- **Soal yang Diajukan 1**
Apakah pernyataan (a), (b), dan (c) di bawah ini sesuai dengan teks tentang perkembangan Islam di Indonesia? Jawab ya atau tidak untuk masing-masing, lalu kutip kata-kata teks yang menjadi dasarnya. (a) Pedagang Arab singgah di pantai barat Sumatera karena daerah itu kaya akan kapur barus. (b) Makam Muslim tertua di Asia Tenggara berasal dari abad ke-13 M. (c) Sunan Kalijaga disebut sebagai contoh dalam jalur kesenian.
- **Soal yang Diajukan 2**
Teruskan teks tentang perkembangan Islam di Indonesia, mulai dari kalimat setelah kalimat terakhir yang ditampilkan.

- **Kutipan Teks**
%%

Perkembangan Islam di Indonesia

  1. Islam Masuk ke Indonesia
Zaman prasejarah penduduk kepulauan Indonesia dikenal sebagai pelayar-pelayar yang sanggup mengarungi lautan lepas. Sejak abad Masehi sudah ada rute-rute pelayaran dan perdagangan antara kepulauan Indonesia dengan berbagai daerah di Asia Tenggara.  Sebelum dua abad tarikh Masehi  Indonesia (kepulauan Nusantara) khususnya Sumatera telah dikenal didalam peta dunia tentunya pantai Barat Sumatera yang kaya akan kapur barus yang menyebabkan pedagang-pedagang Arab singgah di pantai barat Sumatera dan Selat Malaka yang menghubungkan imperium Timur (kekaisaran cina). Pedagang Arab sudah berperan sebagai pengatur jakur perdagangan Barat-Timur.
Dengan demikian, Indonesia telah dikenal sejak zaman dahulu oleh bangsa-bangsa  baik di timur maupun di barat, karena menjadi jalur lalu lintas perjalanan. Sehingga dengan cepat, agama Islam dapat diterima oleh masyarakat indonesia yang sebelumnya menganut paham paham hindu dan budha bahkan animisme dan dinamisme.
Adapun Jalur-jalur yang dalam penyebaran islam di Indonesia antaralain:
1.      Jalur perdagangan
2.      Jalur perkawinan,
3.      Jalur tasawuf (dengan tasawuf, bentuk islam yang diajarakn kepada penduduk pribumi mempunyai kesamaan dengan alam pikiran mereka yang sebelumnya menganut agama hindu, sehingga agama baru itu mudah dipahami dan dimengerti)
4.      Jalur pendidikan
5.      Jalur kesenian (seperti sunan kalijaga, sebagai tokoh seniaman wayang)
6.      Jalur politik (melakuakn startegi dakwah mereka (wali songo) di kalangan para pembesar seperti majapahit, pajajaran, sunan gunung djati, kerajaan banten, dll.[1]
Islamisasi di Tinjauan Arkeologi-ditemukan bukti tertua peninggalan Arkeologi Islam di Asia Tenggara yaitu dua makam Muslim yang berangka sekitar abad ke-5 H/11 M di di dua tempat yang agak berjauhan, di Pandurangga (Panrang Vietnam) dan Leran (Gresik, Jawa Timur).[2]
Tahapan Islamisasi
1.      Fase pertama kehadiran para pedagang Muslim
Pada fase ini sudah ada data mengenai masuknya penduduk asli ke dalam Islam, buktinya cukup jelas, yakni pada permulaan abad ke-13 M/ 7 H.

%%

- **Kutipan Data**
%%

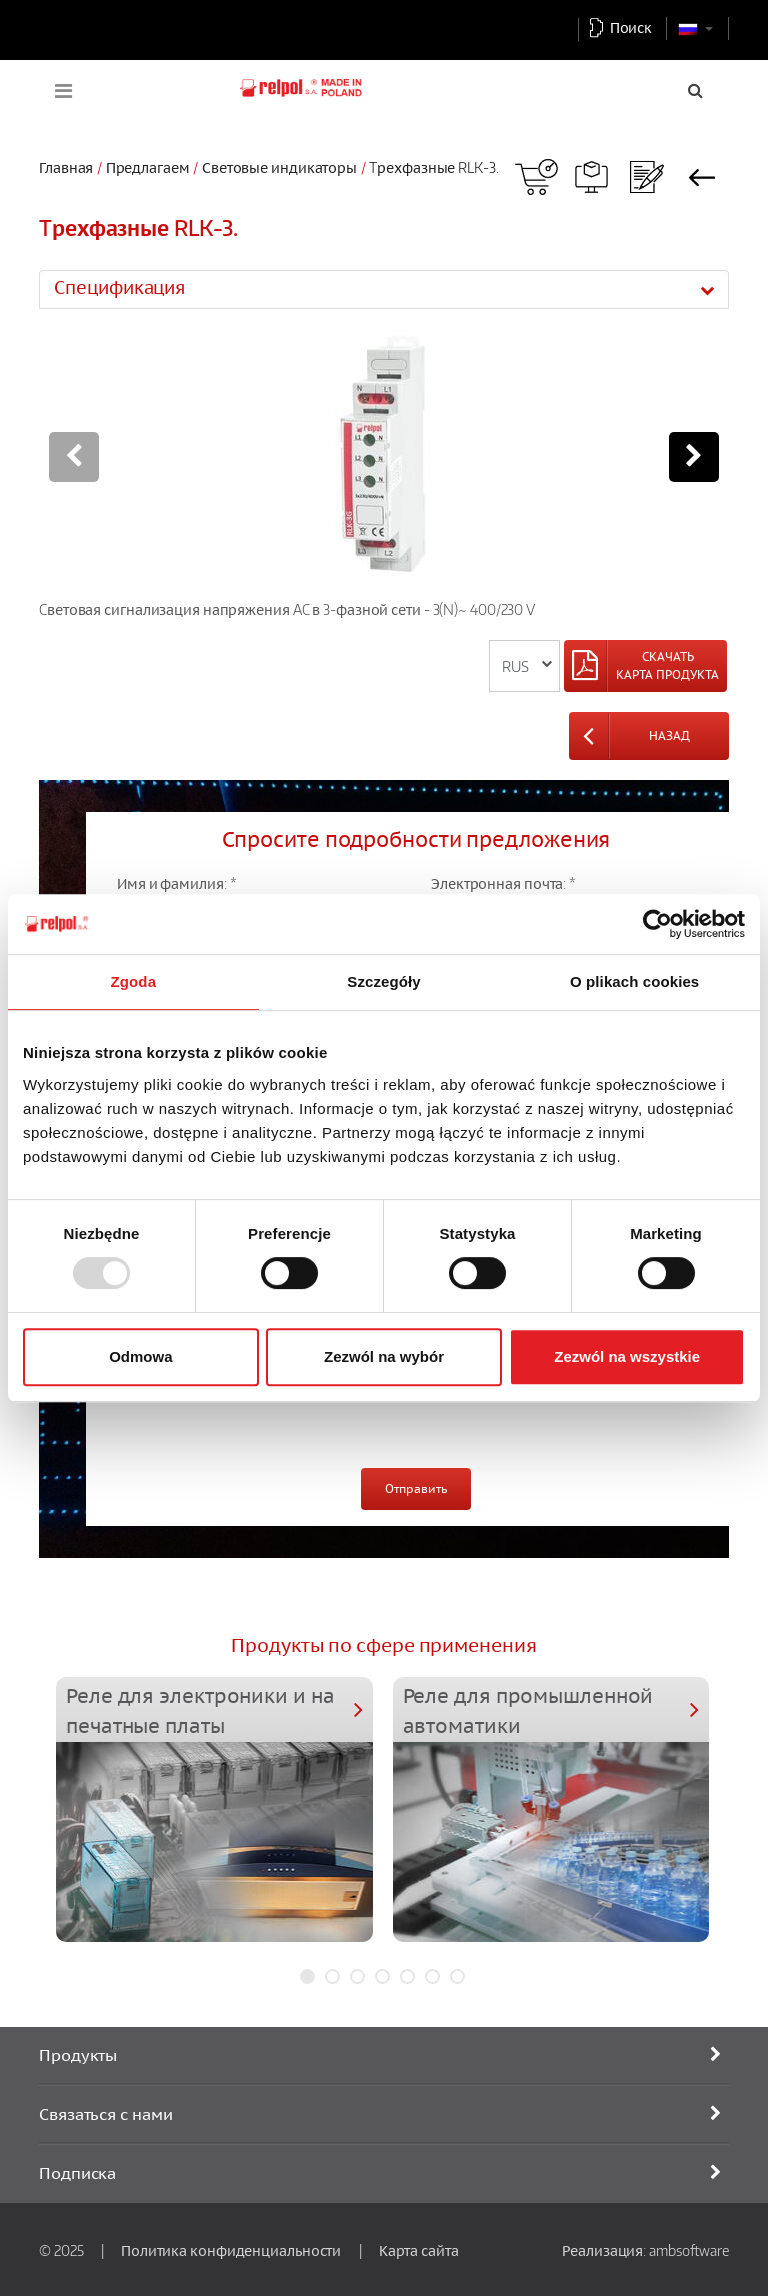  I want to click on Szczegóły [tab], so click(383, 981).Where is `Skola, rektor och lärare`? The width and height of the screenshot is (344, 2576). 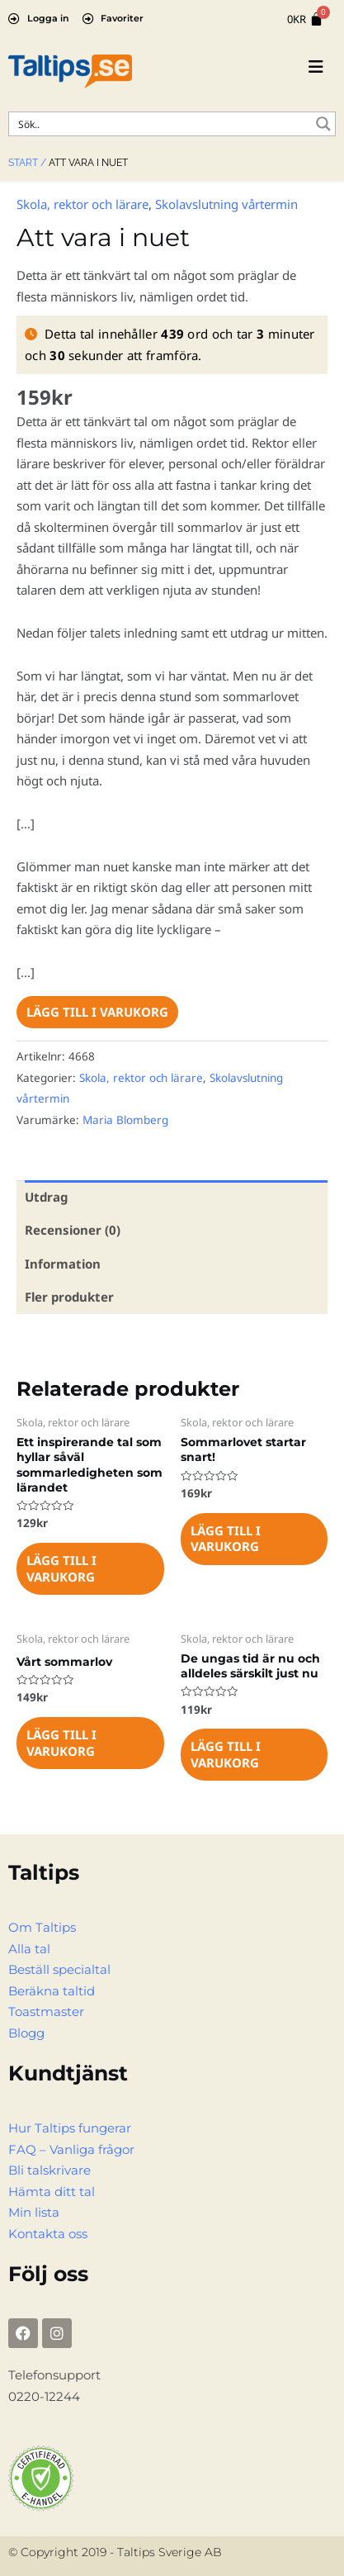
Skola, rektor och lärare is located at coordinates (82, 204).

%%

- **Jawaban yang Diharapkan 1**
(a) Ya: "pantai Barat Sumatera yang kaya akan kapur barus yang menyebabkan pedagang-pedagang Arab singgah di pantai barat Sumatera"
(b) Tidak: "dua makam Muslim yang berangka sekitar abad ke-5 H/11 M"
(c) Ya: "Jalur kesenian (seperti sunan kalijaga, sebagai tokoh seniaman wayang)"

- **Jawaban yang Diharapkan 2**
2.      Fase kedua terbentuknya kerajaan Islam
Berita dari sumber-sumber tertulis tentang Perlak tersebut masih kabur, maka dari itu makam Malik al-Shaleh, terletak dikecamatan Samudera di Aceh Utara, memberikan data lebih lanjut tentang kerajaan Islam di Pasai. Makam tersebut menyebutkan, Malik al-Shalaeh wafat pada bulan Ramadhan 696 H/1297 M. dalam hikayat raja-raja Pasai dan Sejarah Malayu Malik, dua teks malayu tertua, menyebutkan bahwa Malik al-Shaleh digambarkan sebagai penguasa pertama kerajaan Samudera Pasai.
3.      Fase ketiga pelembagaan Islam
Pengaruh penyebaran agama yang berpusat di Pasai meluas ke Aceh di Pesisir Sumatra, Semenanjung Malaka, Demak, Gresik, Banjarmasin dan Lombok. Ini terbukti dengan ditemukannya bentuk-bentuk makam di Semenanjung Malayu, terutama batu nisannya, yang menyerupai bentuk-bentuk batu nisannya Aceh. Daerah yang agak terlambat menerima perkembangan Islam diluar daerah yang telah disebutkan adalah Sulawesi. Di Kalimantan, derah yang tampaknya pertama kali menerima kehadiran Islam, di luar Brunei, adalah Banjarmasin. Raja dan ulama dalam Islamisasi.[3]

  1. Kondisi dan Situasi Politik Kerajaan-kerajaan di Indonesia
Cikal bakal kekuasaan islam telah dirintis pada periode abad 1-5 H/7-8 M, namun semuanya tenggelam dalam hegemoni maritime sriwijaya yang berpusat di Palembang dan kerajaan hindu-jawa seperti singasari dan majapahit di jawa timur. Pada periode ini para pedagang dan mubaligh muslim membentuk komunitas islam. Mereka memperkenalkan islam yang megajarkan tolerasi dan persamaan derajat diantara sesama, sementara ajaran hindu jawa yang menekankan perbedaan derajat manusia. Pada abad ke-7 sampai 10 M kerajaan sriwijaya meluaskan kekuasaannya ke daerah semenanjung malaka sampai kedah. Yang menghubungkan dengan usaha selat amalak yang merupakan kunci pelayaran pedagang internasional. [4]
Kemajuan politik ekonomi sriwijaya berlangsung pada abad ke-11 M. pada akhir abad ke-12 M kerajaan ini mulai memasuki kemundurannya di bidang politik dan ekonomi. Kemunduran sriwijaya dipercepat oleh usaha-usaha kerajaan singasari yang sedang bangkrut di jawa, kelemahan sriwijaya dimanfaatkan oleh para pedagang muslim untuk mendapatkan keuntungan politik dan perdagangan. proses islamisasi berjalan disana sejak abad tersebut baik bidang politik maupun perdagangan.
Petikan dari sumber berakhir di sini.